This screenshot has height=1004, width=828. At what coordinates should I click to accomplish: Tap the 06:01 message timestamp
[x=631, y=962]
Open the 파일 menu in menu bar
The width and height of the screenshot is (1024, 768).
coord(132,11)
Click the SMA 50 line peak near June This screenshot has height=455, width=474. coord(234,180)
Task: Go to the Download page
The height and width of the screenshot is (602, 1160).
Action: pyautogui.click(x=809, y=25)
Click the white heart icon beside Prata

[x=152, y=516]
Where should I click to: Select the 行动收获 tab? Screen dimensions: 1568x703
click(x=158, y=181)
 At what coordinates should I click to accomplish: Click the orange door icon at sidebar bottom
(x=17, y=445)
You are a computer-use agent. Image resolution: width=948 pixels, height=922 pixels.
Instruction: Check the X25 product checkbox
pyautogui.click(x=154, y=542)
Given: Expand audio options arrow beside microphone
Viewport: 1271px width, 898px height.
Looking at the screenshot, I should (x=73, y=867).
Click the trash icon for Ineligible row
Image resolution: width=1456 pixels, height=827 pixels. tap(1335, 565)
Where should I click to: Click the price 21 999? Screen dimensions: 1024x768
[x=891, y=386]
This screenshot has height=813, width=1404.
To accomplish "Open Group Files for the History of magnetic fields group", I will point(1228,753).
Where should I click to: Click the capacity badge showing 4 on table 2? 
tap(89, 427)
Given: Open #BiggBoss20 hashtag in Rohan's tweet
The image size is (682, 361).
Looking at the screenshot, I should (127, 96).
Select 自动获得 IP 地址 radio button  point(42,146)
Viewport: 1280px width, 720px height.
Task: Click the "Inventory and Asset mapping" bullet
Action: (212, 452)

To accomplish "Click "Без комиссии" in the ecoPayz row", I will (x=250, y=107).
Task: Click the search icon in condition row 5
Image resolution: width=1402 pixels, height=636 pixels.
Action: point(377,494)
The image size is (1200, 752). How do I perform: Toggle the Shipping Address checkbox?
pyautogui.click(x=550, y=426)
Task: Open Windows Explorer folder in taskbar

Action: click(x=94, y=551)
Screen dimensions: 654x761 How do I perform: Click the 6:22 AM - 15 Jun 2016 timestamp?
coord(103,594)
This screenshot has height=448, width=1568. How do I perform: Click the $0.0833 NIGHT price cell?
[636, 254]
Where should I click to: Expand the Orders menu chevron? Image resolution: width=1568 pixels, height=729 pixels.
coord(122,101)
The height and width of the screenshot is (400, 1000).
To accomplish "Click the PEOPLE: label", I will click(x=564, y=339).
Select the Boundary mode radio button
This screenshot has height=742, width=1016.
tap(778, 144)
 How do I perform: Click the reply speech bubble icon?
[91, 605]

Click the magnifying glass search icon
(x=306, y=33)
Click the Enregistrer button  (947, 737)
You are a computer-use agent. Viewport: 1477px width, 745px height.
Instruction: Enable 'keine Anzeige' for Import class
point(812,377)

==========

The lines to copy are those above that contain the string "Given".

### Solution to the problem
Given: Expand audio options arrow beside microphone
Given: Open #BiggBoss20 hashtag in Rohan's tweet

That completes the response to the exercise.